If the defense approaches this play in a nickel package, with more than four defensive backs on the field anticipating the pass or an adjustment of any kind, then the Bengals could simply line up and run the ball over the softer unit.
The evolution of the tight end position from an extra offensive lineman to a dynamic receiving threat who can still use his bulk to block defenders has dramatically changed the face of the NFL. While the Bengals are somewhat late to the party, their ability to execute this season should be as impactful as any other.
During the sample of the Bengals’ offense that this analysis was carried out on, it was clear that the Bengals’ base defense has one back, one tight end and three receivers on the field. Although Jermaine Gresham has filled that role for some time, it makes much more sense if Eifert takes over that role from Week 1 as a rookie.
Gresham and Eifert are both receiving tight ends, but they are still very different in what they can do on the field. Gresham has proven to be a big-play threat every time he gets the ball in his hands, but getting to that point can sometimes be a problem. During his three years in the league, Gresham has been targeted 166 times and dropped 24 catchable passes. He doesn’t consistently make the tough receptions over the middle and cannot be relied upon to move the chains from endzone to endzone.
In other words, Gresham is a big-play threat rather than a possession receiver.
Eifert is the opposite. According to esteemed draft analyst Sigmund Bloom:
Eifert has the big frame, long arms and soft hands to be a matchup nightmare in the passing game for smaller defensive players. He is fast and quick enough to line up outside as a wide receiver and still create separation from cornerbacks, but big enough to still make the catch against them when he doesn’t. His body control, routes and release off of the line are all wide receiver quality. Eifert is a clutch performer and will be a quarterback’s favorite, especially in the red zone.
Those are all the traits of a possession receiver on the NFL level. When you look at the Bengals’ prospective base offense, that is the one role that they haven’t properly filled.
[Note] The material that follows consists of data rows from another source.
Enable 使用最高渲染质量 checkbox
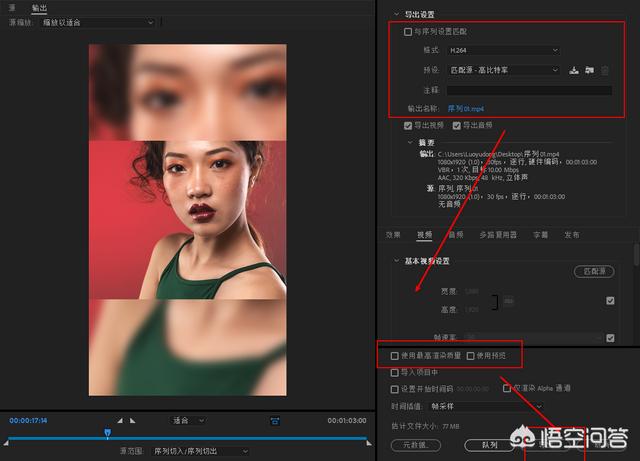640x461 pixels. [394, 355]
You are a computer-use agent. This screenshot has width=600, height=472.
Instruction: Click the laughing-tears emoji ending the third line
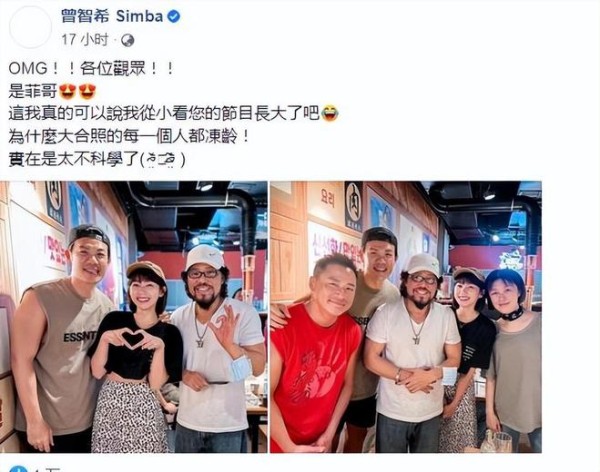[330, 114]
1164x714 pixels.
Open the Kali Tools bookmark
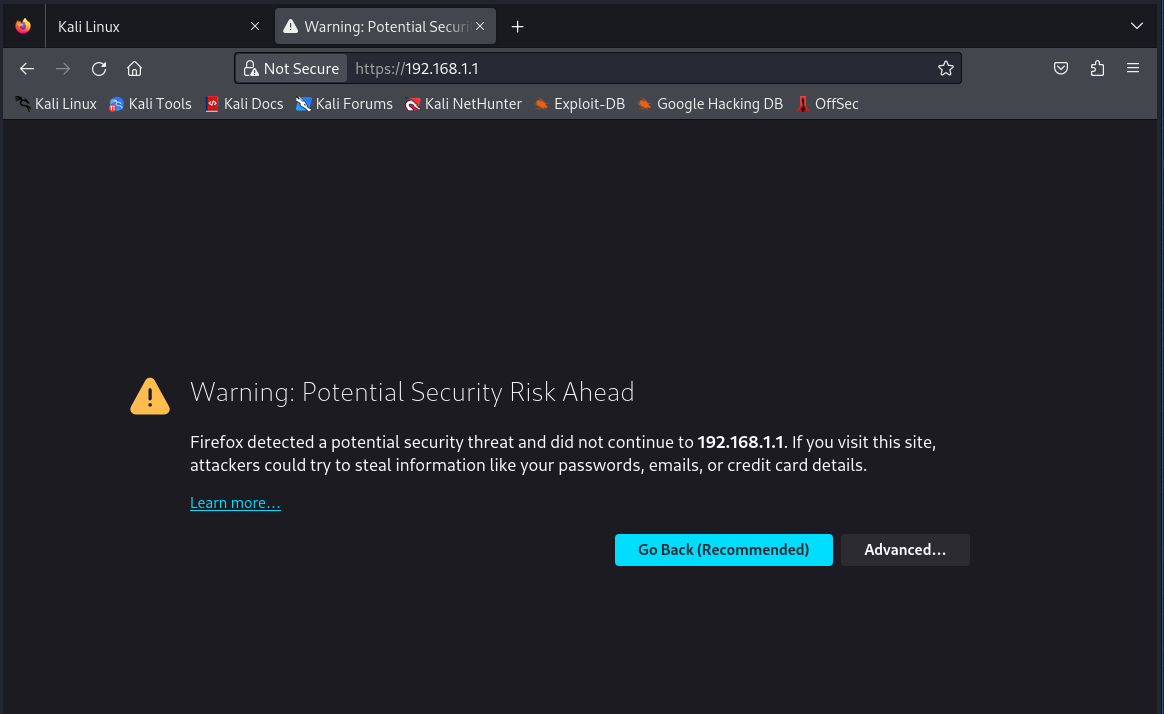click(x=150, y=104)
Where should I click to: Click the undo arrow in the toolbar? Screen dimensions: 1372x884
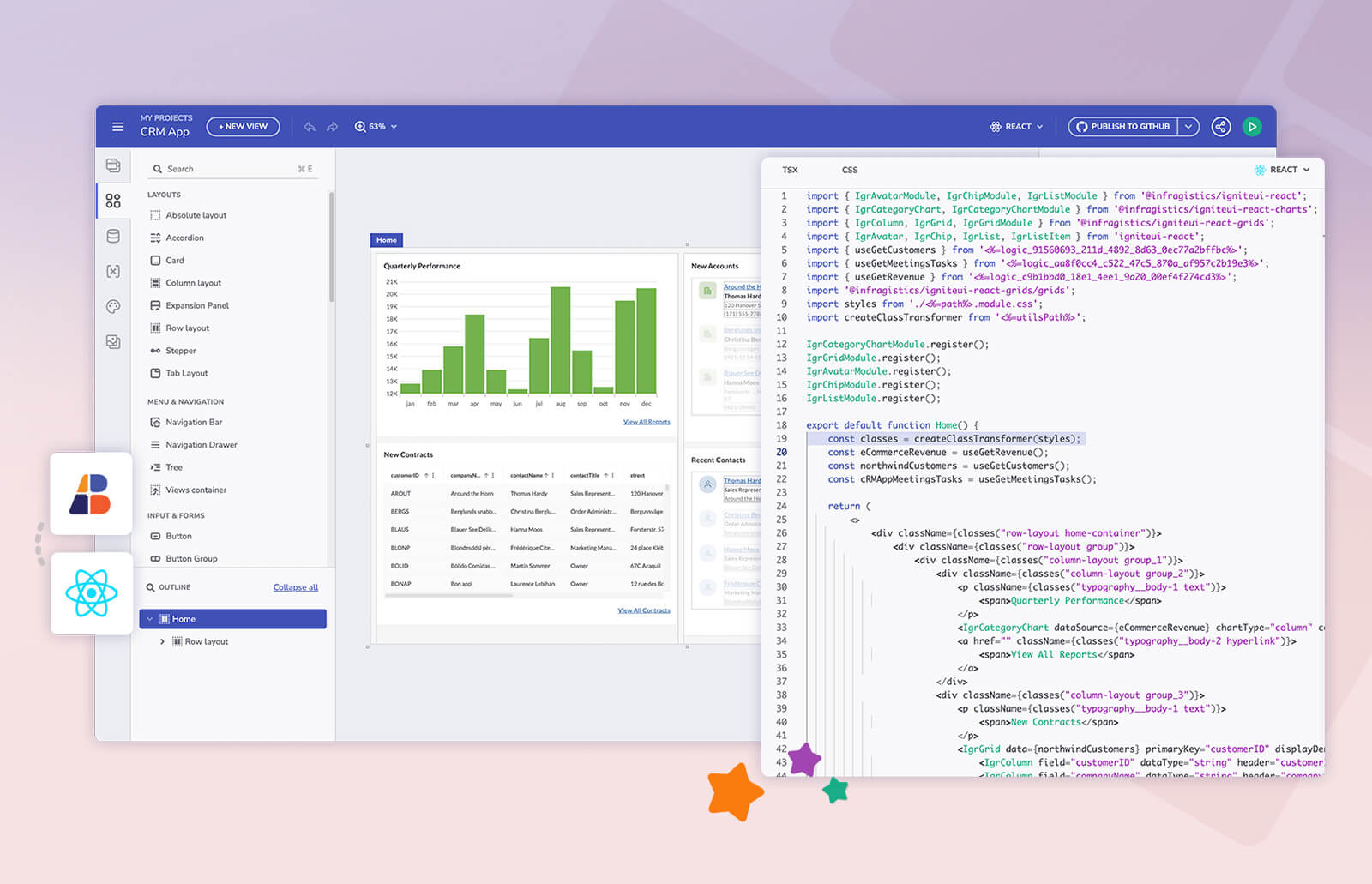[x=310, y=126]
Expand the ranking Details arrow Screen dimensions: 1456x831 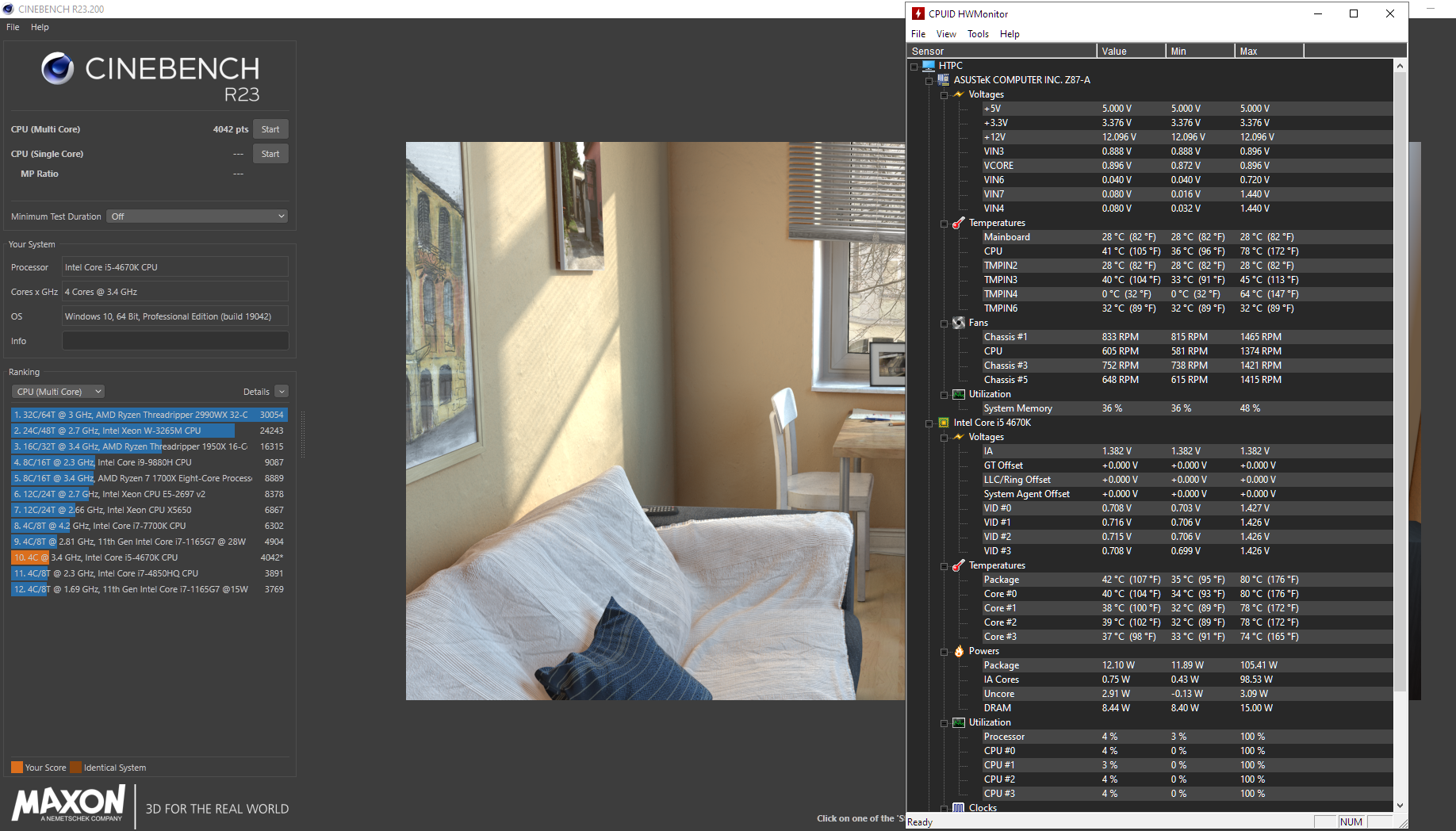[282, 392]
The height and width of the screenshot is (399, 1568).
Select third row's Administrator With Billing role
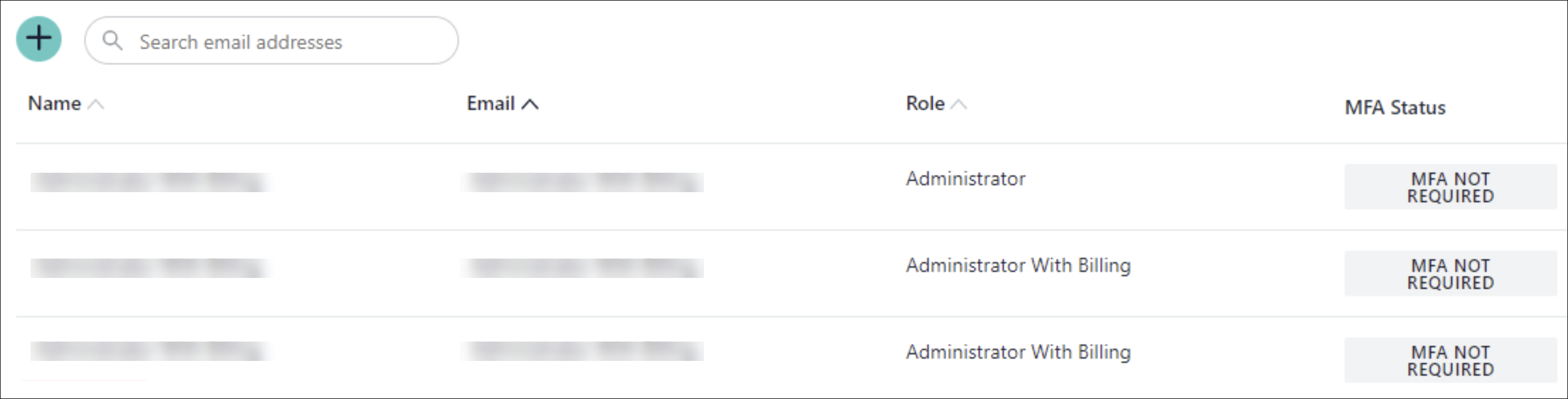(x=1018, y=352)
Of course, AJ Green is going to cover a lot of that, but defenses key in on him so he can’t be looked to every time Dalton needs to convert a third or fourth down.
WR1: AJ Green.WR2: Marvin Jones.
WR3: Mohamed Sanu.
TE: Tyler Eifert.
HB: Giovani Bernard.
That is the personnel grouping that should be on the field the most for the Bengals next year. Green is an elite talent who can do everything, Jones is a sparkplug who isn’t limited to playing in space and making plays, but is at his best when put there. Sanu is a matchup problem from the slot who should be a nightmare to cover in the endzone after showing flashes as a rookie. Eifert is the big body who can be physical and absorb hits as he makes receptions.
In the process of carrying out his own role, Eifert would be taking a huge amount of pressure off of AJ Green and allowing the versatility of those around him to be used more often.
Once that much talent is put on the field together, with an outstanding offensive line and sprinklings of Jermaine Gresham and Andrew Hawkins in different scenarios, even Andy Dalton could lead a team past the first round of the NFL playoffs. At least he already understands that he has no excuses.